> _Text segment_:
----------
In the embodiment shown in FIG. 1, each wind turbine 104, 106, and 108 includes one or more sensors 110, 112, and 114, respectively. In one embodiment, sensors 110, 112, and 114 sense and communicate measured environmental conditions including, without limitation, one or more of a wind speed, a turbine speed, a turbine power, a rate of change of turbine speed, a rate of change of turbine power, a blade pitch angle, a projected wind speed, a temperature of components, an external temperature, a pressure, a load, a number of shaft rotations per minute, and a component life.

Wind turbines 104, 106, and 108 also include memory devices 118, 120, and 122, respectively. Memory devices 118, 120, and 122 are configured to store temporal data corresponding to environmental conditions. In one embodiment, sensors 110, 112, and 114 include an anemometer configured to measure wind speed. In an alternative embodiment, wind speeds may be inferred from turbine parameters such as, for example, blade pitch, turbine power, and the like. In a further embodiment, meteorological masts may be used to measure wind speeds at a single location to facilitate determining wind speeds at individual wind turbines using wind distribution data.
----------
> _Data excerpt_:
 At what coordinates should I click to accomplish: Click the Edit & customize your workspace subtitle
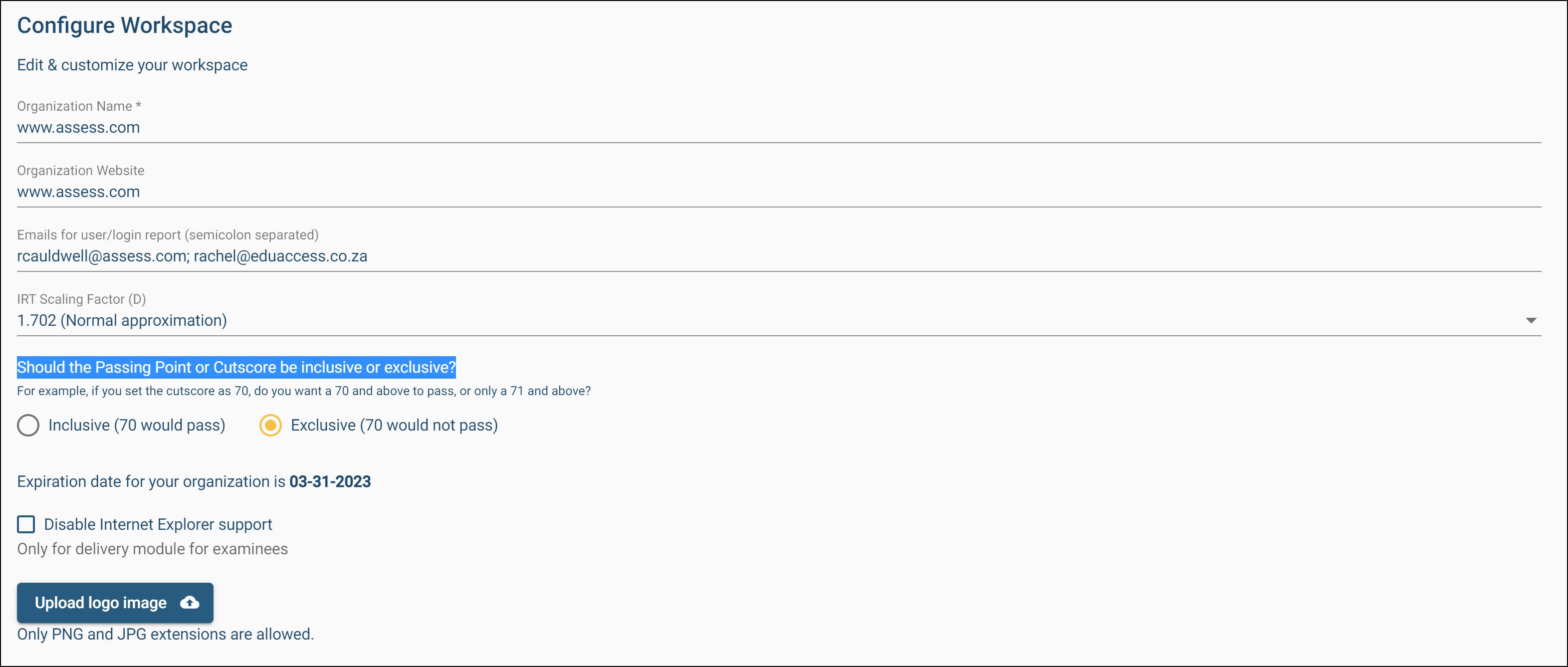click(x=132, y=65)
----------
> _Written instruction 1_:
Translate this sentence from the wind turbine passage into Spanish: "Memory devices 118, 120, and 122 are configured to store temporal data corresponding to environmental conditions."
> _Written instruction 2_:
Write out the stretch of the wind turbine passage that opens with the words "In the embodiment" and closes with "a component life.", keeping every word and mark unchanged.

> _Correct answer 1_:
Los dispositivos de memoria 118, 120 y 122 están configurados para almacenar datos temporales correspondientes a las condiciones ambientales.

> _Correct answer 2_:
In the embodiment shown in FIG. 1, each wind turbine 104, 106, and 108 includes one or more sensors 110, 112, and 114, respectively. In one embodiment, sensors 110, 112, and 114 sense and communicate measured environmental conditions including, without limitation, one or more of a wind speed, a turbine speed, a turbine power, a rate of change of turbine speed, a rate of change of turbine power, a blade pitch angle, a projected wind speed, a temperature of components, an external temperature, a pressure, a load, a number of shaft rotations per minute, and a component life.